Addis, a manager at the site, who declined to give his full name, says that construction had ceased for six months last year because he was unable to obtain precast concrete elements; he needed 58 to start work on the fourth storey of a building, but he could get only 53.
"I cannot name any material that is available in large quantities at the site," he added.
During the six month standstill, contractors were not getting any money, he said, but they had to keep paying for night-watchmen and warehouse guards. In the meantime, the price of construction materials was increasing and daily labour wages went up from 40Br a day when construction started, to 80Br, according to Addis.
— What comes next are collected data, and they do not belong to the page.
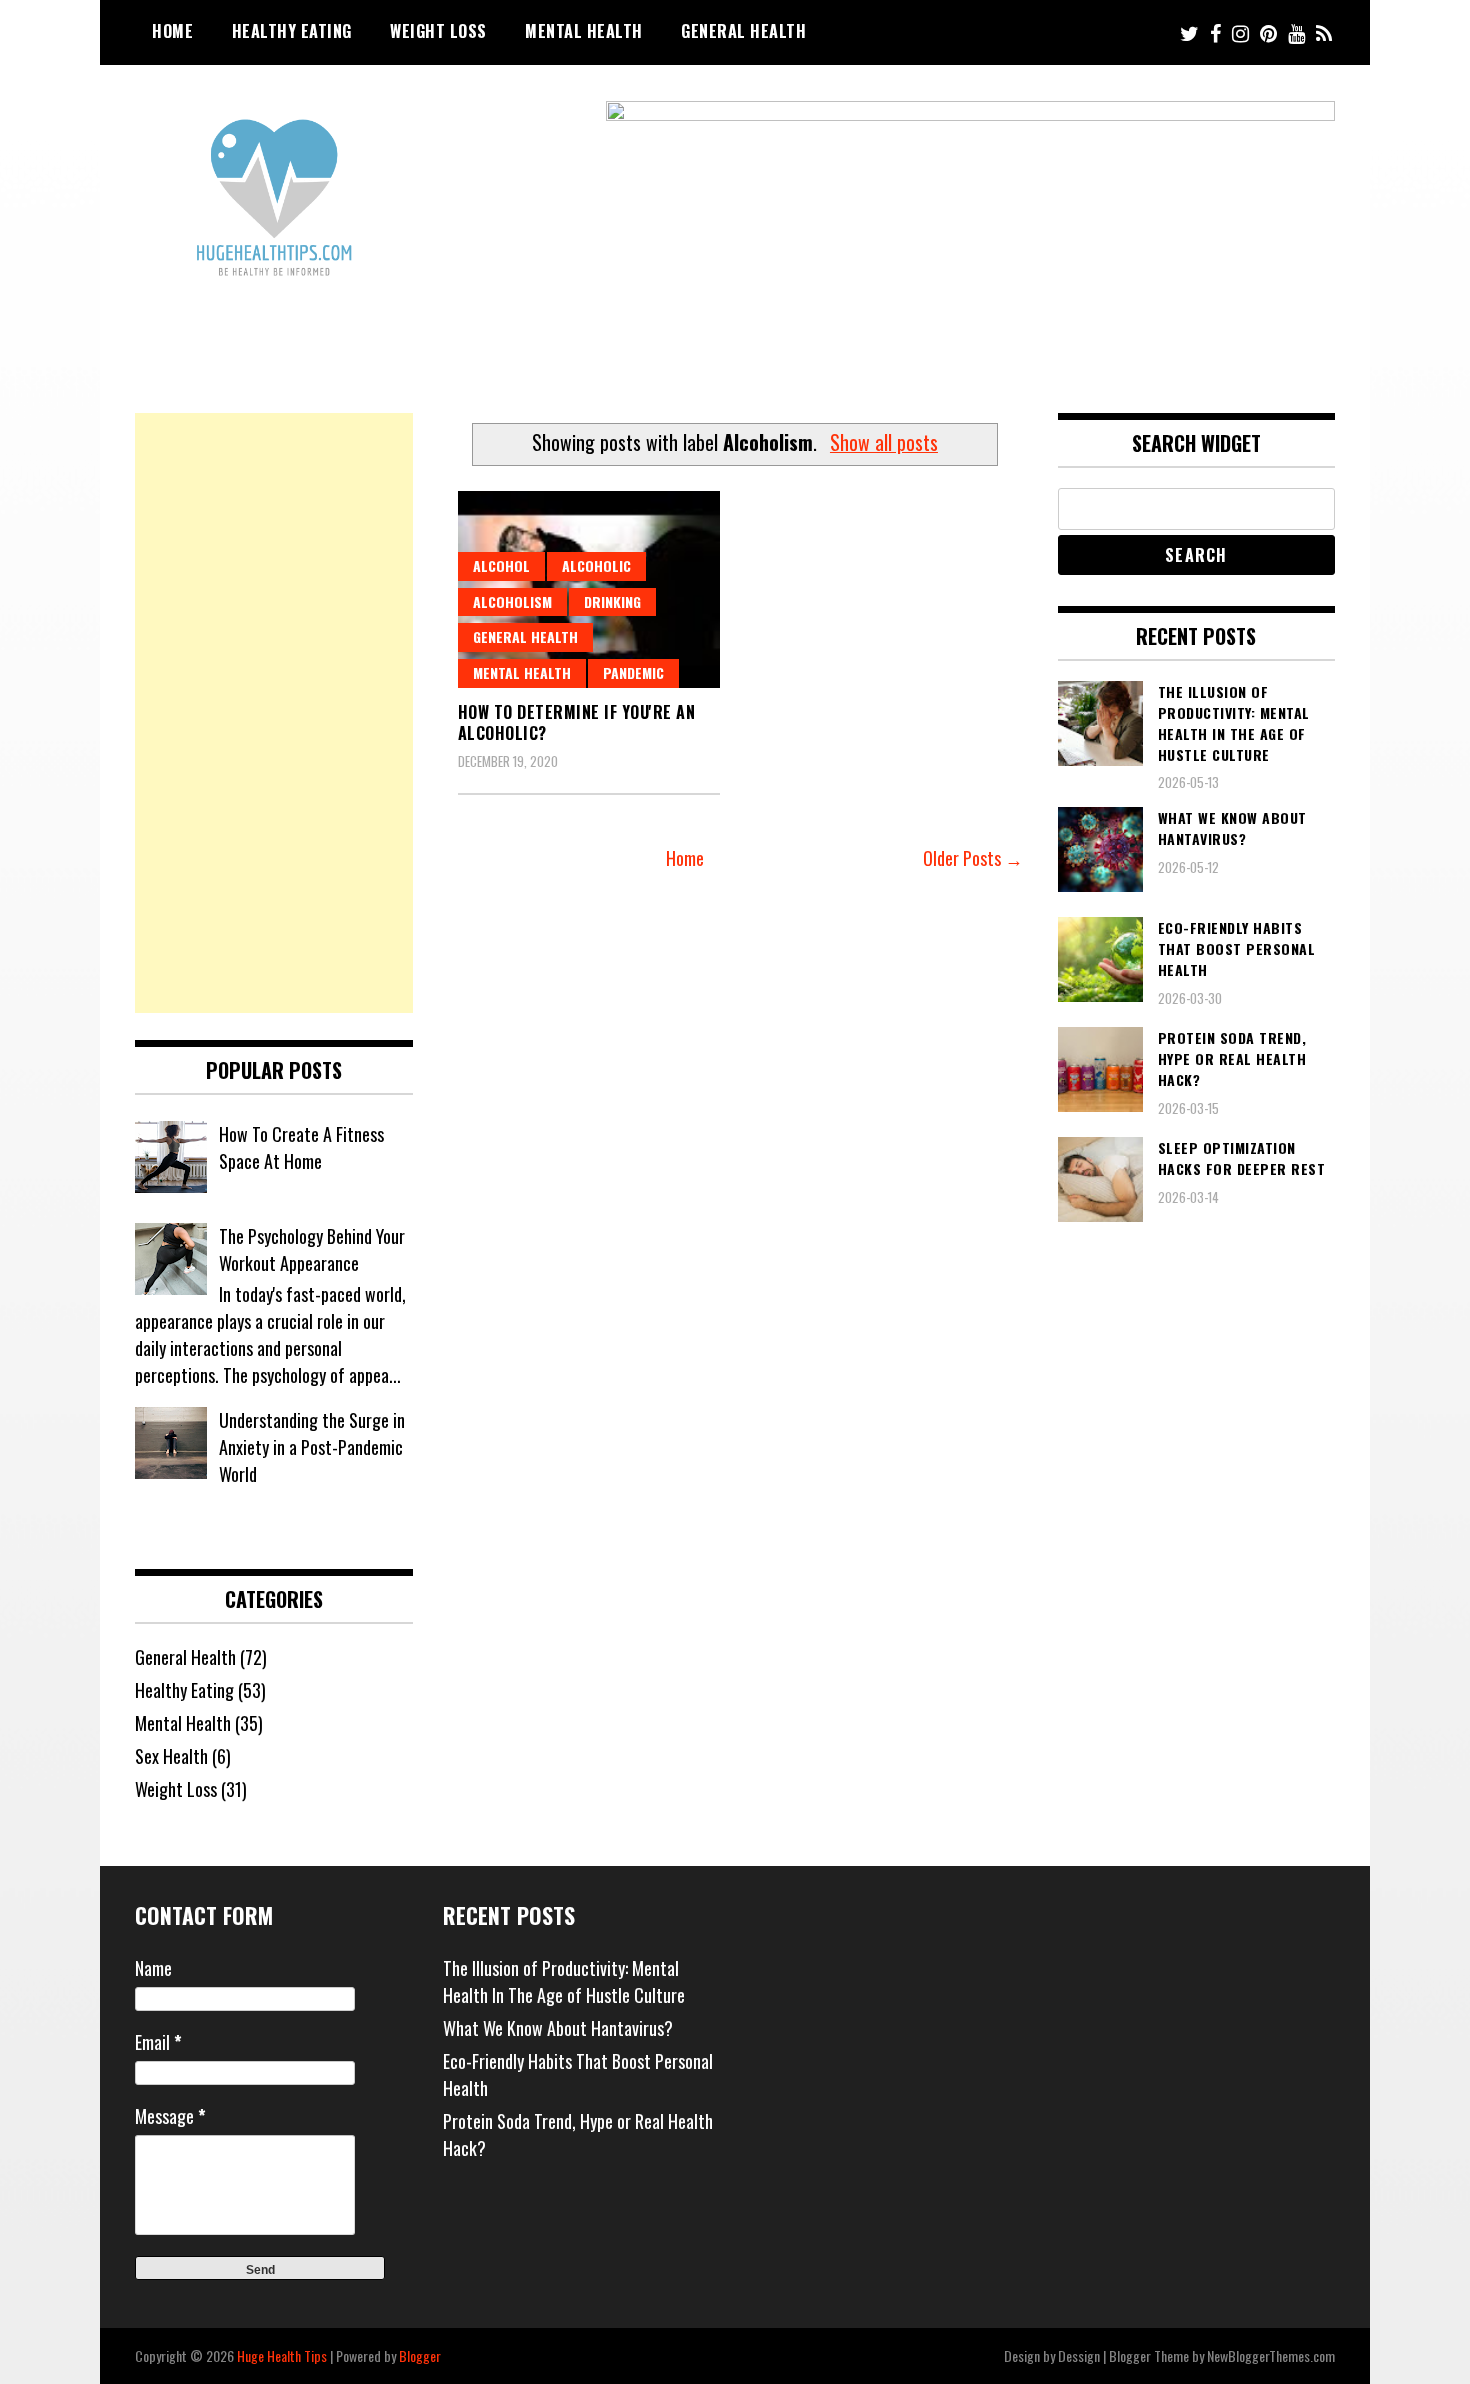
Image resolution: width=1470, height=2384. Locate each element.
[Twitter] (1189, 32)
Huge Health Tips (282, 2355)
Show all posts (884, 442)
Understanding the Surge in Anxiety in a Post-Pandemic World (312, 1447)
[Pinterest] (1268, 32)
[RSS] (1324, 32)
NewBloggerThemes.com (1271, 2355)
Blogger (420, 2355)
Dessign (1079, 2355)
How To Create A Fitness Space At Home (301, 1147)
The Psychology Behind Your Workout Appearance (312, 1249)
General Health (743, 31)
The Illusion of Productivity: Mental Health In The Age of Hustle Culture (564, 1981)
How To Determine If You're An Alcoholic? (577, 722)
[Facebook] (1215, 32)
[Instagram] (1240, 32)
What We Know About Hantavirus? (558, 2028)
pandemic (633, 672)
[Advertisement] (274, 713)
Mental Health (584, 31)
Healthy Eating (292, 31)
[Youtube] (1296, 32)
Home (172, 31)
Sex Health (171, 1756)
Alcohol (501, 565)
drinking (612, 601)
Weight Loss (438, 31)
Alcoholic (596, 565)
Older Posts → (973, 858)
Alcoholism (512, 601)
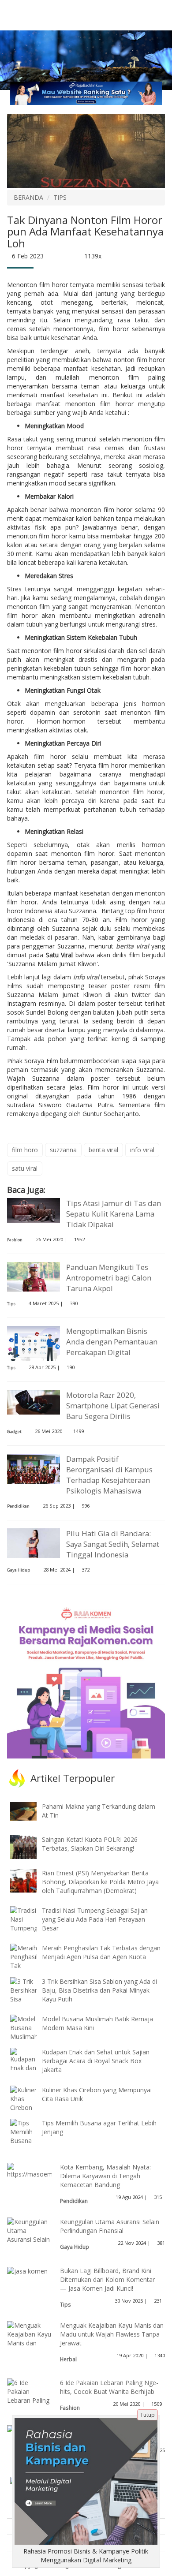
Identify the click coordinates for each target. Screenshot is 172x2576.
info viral (86, 977)
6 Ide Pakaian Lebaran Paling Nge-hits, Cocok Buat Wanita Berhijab (109, 2387)
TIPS (60, 197)
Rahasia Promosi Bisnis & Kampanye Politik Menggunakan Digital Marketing (85, 2555)
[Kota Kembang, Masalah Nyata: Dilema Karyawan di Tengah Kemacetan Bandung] (51, 2170)
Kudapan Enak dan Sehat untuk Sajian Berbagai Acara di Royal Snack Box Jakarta (96, 2061)
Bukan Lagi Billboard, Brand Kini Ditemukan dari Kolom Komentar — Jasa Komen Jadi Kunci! (107, 2279)
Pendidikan (18, 1506)
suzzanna (63, 1150)
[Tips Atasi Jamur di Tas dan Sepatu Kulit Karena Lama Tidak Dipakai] (33, 1210)
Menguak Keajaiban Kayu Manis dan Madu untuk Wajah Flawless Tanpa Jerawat (112, 2334)
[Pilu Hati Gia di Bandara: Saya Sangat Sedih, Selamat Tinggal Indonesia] (33, 1542)
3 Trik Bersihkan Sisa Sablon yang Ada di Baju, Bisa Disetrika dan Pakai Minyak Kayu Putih (99, 1990)
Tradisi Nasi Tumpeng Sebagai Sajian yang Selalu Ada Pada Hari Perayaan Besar (95, 1919)
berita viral (132, 946)
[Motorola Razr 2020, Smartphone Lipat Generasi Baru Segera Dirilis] (33, 1401)
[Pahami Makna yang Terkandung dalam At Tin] (30, 1811)
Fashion (14, 1240)
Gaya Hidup (18, 1570)
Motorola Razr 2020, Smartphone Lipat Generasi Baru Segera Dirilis (113, 1405)
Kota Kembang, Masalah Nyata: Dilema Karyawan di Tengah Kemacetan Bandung (105, 2176)
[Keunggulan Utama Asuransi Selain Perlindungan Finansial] (29, 2239)
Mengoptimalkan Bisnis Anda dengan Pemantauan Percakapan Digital (111, 1341)
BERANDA (28, 197)
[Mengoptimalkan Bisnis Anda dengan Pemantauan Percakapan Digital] (33, 1345)
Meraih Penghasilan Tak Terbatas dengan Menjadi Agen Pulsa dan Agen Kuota (101, 1952)
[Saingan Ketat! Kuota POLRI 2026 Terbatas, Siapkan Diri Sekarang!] (30, 1846)
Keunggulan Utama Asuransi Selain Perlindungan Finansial (109, 2226)
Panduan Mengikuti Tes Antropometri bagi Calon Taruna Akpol (108, 1277)
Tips (11, 1304)
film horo (25, 1150)
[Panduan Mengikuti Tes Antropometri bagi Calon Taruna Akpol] (33, 1276)
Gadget (14, 1431)
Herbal (68, 2359)
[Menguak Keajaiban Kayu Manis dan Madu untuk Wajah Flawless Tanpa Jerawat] (29, 2347)
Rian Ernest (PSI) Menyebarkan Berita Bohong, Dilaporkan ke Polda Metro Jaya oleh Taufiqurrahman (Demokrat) (100, 1882)
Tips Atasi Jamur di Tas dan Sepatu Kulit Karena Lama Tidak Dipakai (113, 1213)
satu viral (24, 1168)
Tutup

The Addis Abeba Housing Agency provides cement, reinforcement bars, and electrical and plumbing materials to contractors through project offices, which are set up at each project site. The project offices provide all other materials, except for sand, which is the responsibility of each individual contractor.
The Addis Abeba Housing Agency denies accusations that they are not supplying materials.
"We are providing materials and money on time to the districts," says Eshetu Lemessa, construction inputs supply sub-process leader at the Agency.
Yidnekachew Baladin, general manager of the Agency, however, at a press conference held on February 19, 2013, admitted to importing 101,000tn of reinforcement bars during a shortage in 2011/12.
Eshetu blames the delay on the project offices.
"If we met with the branch offices to discuss the issue, I am sure they would not deny that we are supplying them according to their needs," he said.
The Agency has so far procured only 40,000ql of cement, from a total of 120,000ql, offered for sale by Muger Cement.
"This is a sign that there is no shortage." Eshetu said. "There is plenty of supply."
The Agency has assigned officials to each project office who meet to discuss the progress of the projects. The officials claim that the problem also rests with contractors who neglect their commitments when they get new projects.
"The problem is with contractors and not the supply of materials," said an officer at the Bole Ayat Project. "Why then have other contractors reached completion?" he asked.
One such contractor, Tedros Abebe, who has completed 91.2pc of his work at Bole Ayat, counters the official's argument. He progressed this far because he used his own resources when he incurred delays in delivery from the project office, he says.
"We are hearing complaints from both contractors and enterprises, which we believe should be handled by the project offices," stated the head of the Housing Department in Bole District.